The painting is a contemporaneous copy of the 1624-1625 original by Peter Paul Rubens, which shows the head of John the Baptist with the murderous Salome and a servant, according to the Foundation for Prussian Palaces and Gardens. The U.S. ambassador to Germany, Philip D. Murphy, will hand it over in a return ceremony at Sanssouci palace in Potsdam on July 11.
“This restitution fills another gap in the sad recent history of this significant royal collection,” Hartmut Dorgerloh, the director of the Foundation for Prussian Palaces and Gardens, said in a statement sent by e-mail.
“It’s also an important find for Rubens researchers, as this version of the painting was only known through a black-and- white photograph for the past 60 years,” he said.

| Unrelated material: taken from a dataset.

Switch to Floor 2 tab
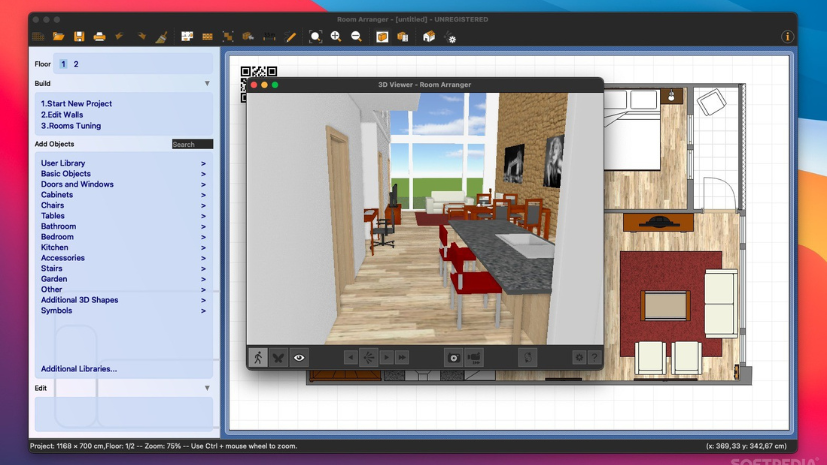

The original Rubens painting is lost, the foundation said, though there are further copies of it in Dresden and the U.K. The Potsdam version was housed in Frederick the Great’s ornate, gilded picture gallery at Sanssouci from 1764, making it part of the original collection.
Of the 159 paintings that hung in Frederick’s gallery before the war, 89 are still missing, Samuel Wittwer, the art historian in charge of the collection, said by telephone.
The Foundation for Prussian Palaces and Gardens, which manages Sanssouci and other similar sites, is still missing as many as 4,000 paintings lost in World War II.